The db directory cannot be backed up by basic file system backup tools while Nexus Repository Manager is running. Create an Admin - Export databases for backup task as described in the Backup and Restore section for each of your High Availability nodes. You can schedule these tasks to run concurrently.

  • All nodes in your Nexus Repository Manager cluster will automatically enter Read-Only mode when the Admin - Export databases for backup task is running on any of the nodes
  • The folder specified in the Admin - Export databases for backup task for a node must be available and writable by the user running Nexus Repository Manager on the node
  • The Admin - Export databases for backup task produces a set of files each time it is run that must be protected. Be sure to use a file system backup tool to store these files separately

For the rest of the content within the $data-dir directory, traditional file system backup tools will suffice. It is safe to skip backing up the following directories within $data-dir:

  • backup
  • cache
  • db (backed up via the Admin - Export databases for backup task)
  • elasticsearch (generated via the Repair - Rebuild respository search task)
  • logs (see the Operating your cluster section for preserving logs)
  • tmp

We recommend you execute backup of your local storage at the same starting time as your blob store file system backup.

Restoring from backup

If you determine you need to restore your Nexus Repository Manager deployment from backup, you must first focus only on starting one node and stabilizing it before you add new nodes to the High Availability cluster.

Start this process by ensuring all Nexus Repository Manager nodes in your cluster are offline.
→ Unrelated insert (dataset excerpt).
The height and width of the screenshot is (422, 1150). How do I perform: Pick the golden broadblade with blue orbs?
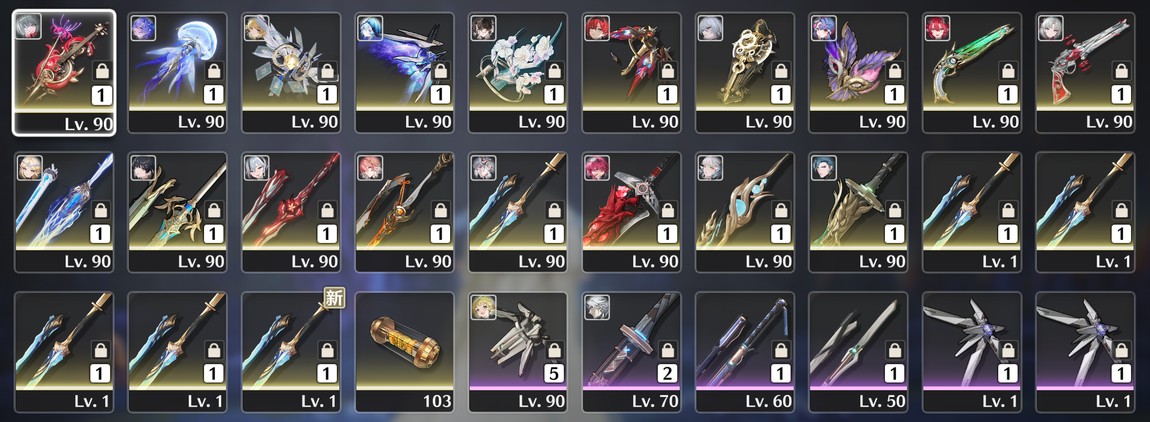coord(744,212)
Assuming all nodes in your cluster are offline:

  1. Identify the host that will be the first node of your restored deployment. Locate the Orient DB exports from that node and identify the date and time they were taken. Use this same (or as close to) date and time when restoring the blob store file systems.
  2. Restore the blob store file systems and host connectivity. Be sure to restore the blob store file system to the exact same absolute file system path used previously; don't try to restore to a different file system path.
  3. Restore the local storage ($data-dir) for the node. Again, preserve the same absolute file system paths used previously.
  4. Remove the following directories from $data-dir/db
    • accesslog
    • audit
    • component
    • config
    • security
  5. Copy the complete set of OrientDB exports from that node to $data-dir/restore-from-backup for restoration (Note: For version 3.10.0 or earlier use $data-dir/backup as the restore location).

  6. Start Nexus Repository Manager on only this node.

Confirm that your instance is in a stable state before proceeding:

  • Inspect configuration and confirm it matches expectations
  • Attempt to retrieve and/or publish new components

Once the first node is online and stable, it is safe to proceed in bringing additional nodes back into your cluster. Focus on adding only one node at a time to the cluster. On each of the additional nodes, delete the following folders from within $data-dir/db prior to starting Nexus Repository Manager

  • accesslog
  • audit
  • component
  • config
  • security

The OrientDB databases removed from the additional node will automatically be rebuilt from the instances already running in the High Availability cluster.